■ EXERCISE REQUIREMENTS ■
A. Rewrite everything in the policing account from "There were a" down to "intervened to save him from injury.", with "pennies" changed to "coins".
B. Sum up the policing account in two sentences.
C. Translate this sentence from the policing account into French: "Monday turned out to be even more tumultuous."

■ TEXT SHOWN ■
=== Section Start ===
Laurie Howland, alongside me, had his white helmet crushed, but it did enough to save him from injury.
We didn’t carry radios those days, but someone must have called for help, probably Bert in the Corsair, and eventually we got some reinforcements.
The main fighting subsided into smaller skirmishes and we spent the next couple of hours trying to keep control and disperse the crowd - but they didn’t move, and we didn’t have enough staff to actually make arrests.
Later on when the crowd had gone, Laurie and I went to the hospital and ended up in the ambulance station having a cup of tea, Laurie with his totally crushed helmet, and we watched a bit of the World Cup in Mexico on a tiny black and white TV.
But I remember sitting there, totally exhilarated, obviously full of adrenaline, as we recounted all the things that had happened to us.
Monday turned out to be even more tumultuous. The crowd was much bigger.
The locals had heard about Sunday and turned out in numbers to watch. This time we had more troops on the ground ready for trouble. And trouble there was.
Once again we were attacked - possibly triggered by a sergeant who stopped a noisy bike - and stuck his night stick up the exhaust to see if their were any baffles in the silencer.
There were a group sitting on the Promenade wall throwing bottles at us, and some were sharpening pennies on the wall- the old 1d - we were still pre-decimal - and winging them at us. I got hit by a couple but no damage was done.
At one stage one of our police inspectors, Frank Cannell, was attacked with a bottle and I think Constable Geoff Kneale and Laurie Howland intervened to save him from injury.
My most memorable action that night was that I saw the owner of the Argyle Hotel, next to the Sefton, Mr Critchley, in his doorway trying to stop four men coming into his hotel. He was actually ’boxing’ them, on his own.
=== Section End ===
■ INFORMATION GIVEN ■
=== Section Start ===
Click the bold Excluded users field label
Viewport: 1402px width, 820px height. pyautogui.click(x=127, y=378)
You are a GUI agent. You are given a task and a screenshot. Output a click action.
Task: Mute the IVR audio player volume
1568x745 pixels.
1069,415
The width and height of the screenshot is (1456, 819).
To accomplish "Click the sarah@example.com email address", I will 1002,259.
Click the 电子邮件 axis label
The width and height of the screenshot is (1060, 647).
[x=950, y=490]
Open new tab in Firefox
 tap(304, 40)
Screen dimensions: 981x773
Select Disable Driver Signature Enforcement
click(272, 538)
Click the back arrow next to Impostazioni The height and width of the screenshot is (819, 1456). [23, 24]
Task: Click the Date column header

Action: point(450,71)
=== Section End ===
■ PROBLEM SOLUTIONS ■
A.
There were a group sitting on the Promenade wall throwing bottles at us, and some were sharpening coins on the wall- the old 1d - we were still pre-decimal - and winging them at us. I got hit by a couple but no damage was done.
At one stage one of our police inspectors, Frank Cannell, was attacked with a bottle and I think Constable Geoff Kneale and Laurie Howland intervened to save him from injury.

B. During fighting with a crowd, Laurie Howland's helmet was crushed, reinforcements eventually arrived, and afterwards he and the narrator watched the World Cup at the ambulance station while the narrator felt exhilarated. On Monday a much bigger crowd attacked the police again with bottles and sharpened pennies, and the narrator saw Mr Critchley, owner of the Argyle Hotel, trying to stop four men from entering his hotel.

C. Le lundi s'est révélé encore plus tumultueux.